Восемь свечей -- за капитана Труханова и его медиков. Не их вина, что они погибли за грязное дело.

Три свечи -- за генерала Жеребцова, водителя его "уазика" и солдата охраны.

Пять свечей -- за командарма Гришина, его адъютанта подполковника Лузгина и трех членов экипажа вертолета.

Две свечи -- за неизвестных мне офицеров Веригина и Куркова, о которых рассказал Голубков.

Три свечи -- за снайперов, встретивших нас на "тропе".

Все?

Нет.

И поставил еще две: за полковника Вологдина и майора Васильева. Они тоже выполняли приказ. И Бог им теперь судья.

Отец Андрей молча наблюдал за мной.



Я спросил:

-- Могу я получить счет за эти свечи?

-- А смысл? Такой счет не предъявляют в бухгалтерию.

-- Знаю, -- сказал я. -- Его предъявляют людям. Это я и намерен сделать.

Он написал на бумажке несколько цифр. Я свернул листок и бережно спрятал его в карман.

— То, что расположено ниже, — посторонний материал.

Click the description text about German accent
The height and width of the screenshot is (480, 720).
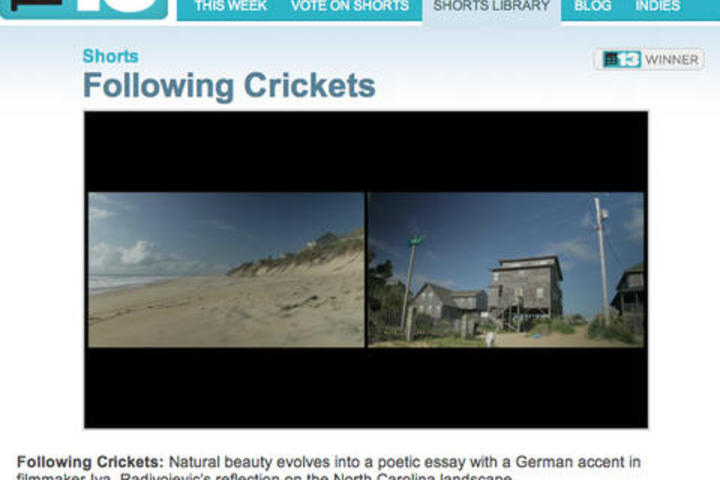pyautogui.click(x=405, y=462)
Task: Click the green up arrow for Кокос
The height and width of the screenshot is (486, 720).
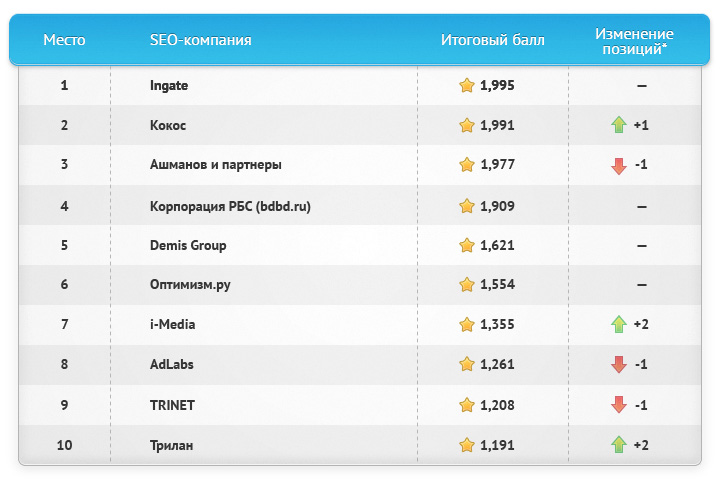Action: (x=618, y=126)
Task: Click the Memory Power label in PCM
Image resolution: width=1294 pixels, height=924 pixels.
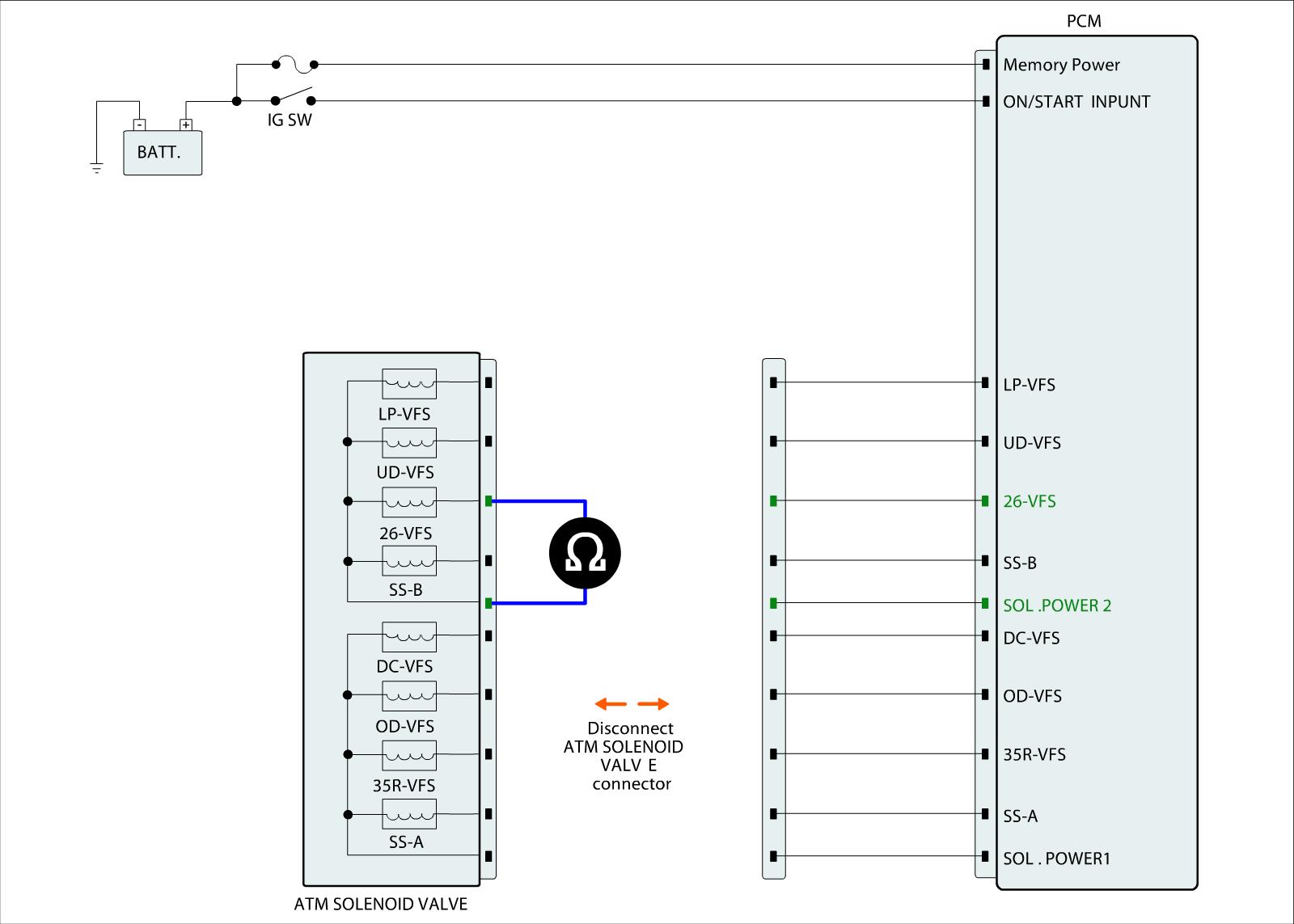Action: click(1061, 65)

Он внимательно посмотрел на меня и проговорил:

-- По-прежнему несмиренна душа твоя. А в сердце твоем гнев.

-- Гнев? -- переспросил я. -- Это слишком мягко сказано.

-- Это большой грех, сын мой.

-- Разве вырвать у змеи ядовитое жало -- грех? -- возразил я. -- Разве это не правое дело?

-- Лишь Господь может судить дела людские и выносить приговор.

-- Там, на небесах, -- согласился я. -- А здесь, на земле, это наше дело. Потому что некому его исполнить, кроме самих людей...

Появился отец Федор. Отпевание началось.

"Отпусти ему грехи его вольныя и невольныя!.."

Мы сами выкопали для Тимохи могилу, сами вынесли на плечах его гроб и поставили сосновый крест. Ольга положила на суглинистый холмик охапку водяных лилий из Чесны, а Настена -- букетик полевых лютиков и ромашек.

Все было кончено. Мы молча стояли вокруг свежей могилы. Потом Трубач раскрыл видавший виды футляр и вынул из него свой старенький, со стертым до бронзы никелем, саксофон.

Я не знаю, что он играл. Но это было не сиртаки. Нет, не сиртаки. И не "Голубой блюз". И не одна из джазовых мелодий, которые мы от него много раз слышали -- еще там, в Чечне, в офицерском клубе или просто в казарме.

Он начал почти неслышно. Звук словно бы родился из тишины мирного летнего дня, дуновения ветра в полях и щебета пичуг в кронах кладбищенских берез. Он родился из тишины и остался соразмерным ей.

Это была вообще не музыка. Я не знал, что это такое, но знал только одно, но знал совершенно точно, как начальную скорость пули, вылетающей из ствола автомата Калашникова: я хотел бы, чтобы это же самое звучало и над моей могилой.

Артист опустился на землю и так и сидел, обхватив руками перебинтованную голову.

Я посмотрел на Ольгу. Она должна была знать. Ну, могла знать -все-таки "Гнесинку" закончила.

-- Что он играет? -- негромко спросил я.

-- Это слезная.

-- Я понимаю, -- сказал я и отер слезы с ее лица. Она отстранилась и попросила:

-- Не нужно... Ты не понял. Это из "Реквиема" Моцарта. Седьмая часть. Лакримоза. По-русски: слезная...

Вот, значит, что это. Лакримоза. Слезная.

Господи! Сделай так, чтобы эта музыка никогда не кончалась.

Но она кончилась. Она ушла туда же, откуда и появилась. Трубач стоял, опустив в своих руках хрупкую елочную игрушку саксофона, а скорбная мелодия все еще звучала -- в шелесте листьев, в посвистывании крыльев мелкой утиной стаи, спугнутой с Чесны, в самой тишине, опрокинутой над полями, пригорками и золотыми маковками Спас-Заулка.